Exercise details: Display each line of the entries below that contains the word "action".

======== Exercise data ========

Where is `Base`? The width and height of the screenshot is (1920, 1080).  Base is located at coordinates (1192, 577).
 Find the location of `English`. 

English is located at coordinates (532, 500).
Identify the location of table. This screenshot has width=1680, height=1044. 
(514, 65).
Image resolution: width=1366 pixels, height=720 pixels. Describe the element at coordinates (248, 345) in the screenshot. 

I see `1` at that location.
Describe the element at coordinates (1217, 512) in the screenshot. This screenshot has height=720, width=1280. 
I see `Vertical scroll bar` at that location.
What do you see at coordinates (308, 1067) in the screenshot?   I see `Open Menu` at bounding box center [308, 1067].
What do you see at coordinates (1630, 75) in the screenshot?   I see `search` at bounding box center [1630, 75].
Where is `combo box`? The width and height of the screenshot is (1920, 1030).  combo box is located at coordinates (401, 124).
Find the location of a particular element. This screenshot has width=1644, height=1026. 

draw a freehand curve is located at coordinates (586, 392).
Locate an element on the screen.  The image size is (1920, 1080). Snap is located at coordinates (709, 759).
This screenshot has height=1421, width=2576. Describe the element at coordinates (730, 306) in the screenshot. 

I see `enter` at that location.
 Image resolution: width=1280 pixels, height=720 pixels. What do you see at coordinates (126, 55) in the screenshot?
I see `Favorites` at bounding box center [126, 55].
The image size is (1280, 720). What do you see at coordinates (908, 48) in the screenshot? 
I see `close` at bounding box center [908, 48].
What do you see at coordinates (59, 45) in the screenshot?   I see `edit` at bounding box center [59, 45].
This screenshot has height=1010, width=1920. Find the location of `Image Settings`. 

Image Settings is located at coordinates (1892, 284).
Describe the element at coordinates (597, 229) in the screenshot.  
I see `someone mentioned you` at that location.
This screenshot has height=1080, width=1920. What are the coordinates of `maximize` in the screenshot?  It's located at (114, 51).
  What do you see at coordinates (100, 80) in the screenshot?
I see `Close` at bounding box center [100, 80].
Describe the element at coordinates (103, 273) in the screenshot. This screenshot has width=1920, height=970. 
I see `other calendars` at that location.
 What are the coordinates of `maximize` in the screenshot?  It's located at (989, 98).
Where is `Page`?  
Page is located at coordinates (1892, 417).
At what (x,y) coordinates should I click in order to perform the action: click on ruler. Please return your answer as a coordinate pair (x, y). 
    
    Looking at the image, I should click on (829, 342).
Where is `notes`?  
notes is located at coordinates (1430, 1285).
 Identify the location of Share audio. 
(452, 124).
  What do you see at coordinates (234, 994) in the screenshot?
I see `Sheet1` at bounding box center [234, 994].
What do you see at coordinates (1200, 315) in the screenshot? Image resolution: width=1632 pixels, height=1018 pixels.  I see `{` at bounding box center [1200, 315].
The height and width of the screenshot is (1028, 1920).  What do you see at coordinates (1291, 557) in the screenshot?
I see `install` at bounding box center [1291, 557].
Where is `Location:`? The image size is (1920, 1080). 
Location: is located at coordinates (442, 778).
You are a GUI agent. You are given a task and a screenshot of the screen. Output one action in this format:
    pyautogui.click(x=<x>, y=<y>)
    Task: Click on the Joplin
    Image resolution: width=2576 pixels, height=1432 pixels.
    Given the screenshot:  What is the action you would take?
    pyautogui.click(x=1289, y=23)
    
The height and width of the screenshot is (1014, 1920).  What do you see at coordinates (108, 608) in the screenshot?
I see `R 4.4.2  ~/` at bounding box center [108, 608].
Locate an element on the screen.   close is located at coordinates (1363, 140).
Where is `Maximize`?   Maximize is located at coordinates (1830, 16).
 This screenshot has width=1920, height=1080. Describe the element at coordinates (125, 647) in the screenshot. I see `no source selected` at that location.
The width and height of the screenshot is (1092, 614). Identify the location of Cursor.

========

Response:
At what (x,y) coordinates should I click in order to perform the action: click on ruler. Please return your answer as a coordinate pair (x, y). 
You are a GUI agent. You are given a task and a screenshot of the screen. Output one action in this format:
    Given the screenshot:  What is the action you would take?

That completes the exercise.